If Jesus is the same yesterday, today, and forever, then the hope of the world is always bound up in that baby Jesus.
I don’t need the baby to grow up so He can answer my great need.
No, I need to grow up and remember He already answered my greatest need.
It’s been eighteen years since I fell in love with Jesus, and I am standing in only inches of His great love for me.
But it’s Christmas now, and Jesus can be born afresh in our hearts.
I have decided to empty out all the old. I am purging my heart of old love, old wine, old scriptures, old Christmas emotions.
Like a pregnant mama, I am nesting, making space for life to begin anew.
I want baby Jesus in ways that my words can’t quite explain.
I can hedge around my feelings, poke at them with poetic thoughts, sing them with words no one understands.
But this longing wells up in a gut-wrenching sob and the tears flow so fast I can’t hold them back.
And then the gratitude fills me.
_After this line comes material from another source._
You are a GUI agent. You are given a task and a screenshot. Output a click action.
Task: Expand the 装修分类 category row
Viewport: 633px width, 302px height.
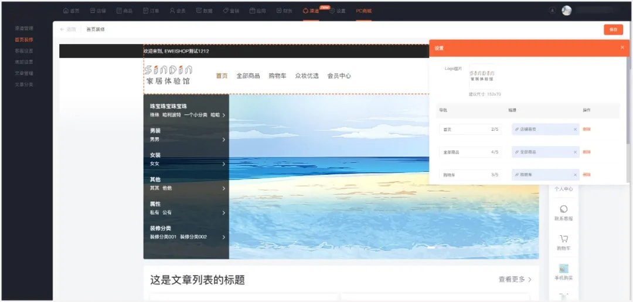click(x=224, y=237)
I am so grateful to serve a God who can meet even these deep hopes for more.
Living water that never runs dry flows from that manger to the cross and the hard truth stares at me that God became a man because we are a mess without Him, a hopeless unredeemable cause but for His sacrifice.
What kind of God does that?
There He is asleep in Mary’s arms. God with us, alongside us, amidst us in the hardness of even this season. She carried Him and yet it is Jesus who truly bears all of us.
At last, I look in wonder at the baby Jesus and find Christmas is all as it should be.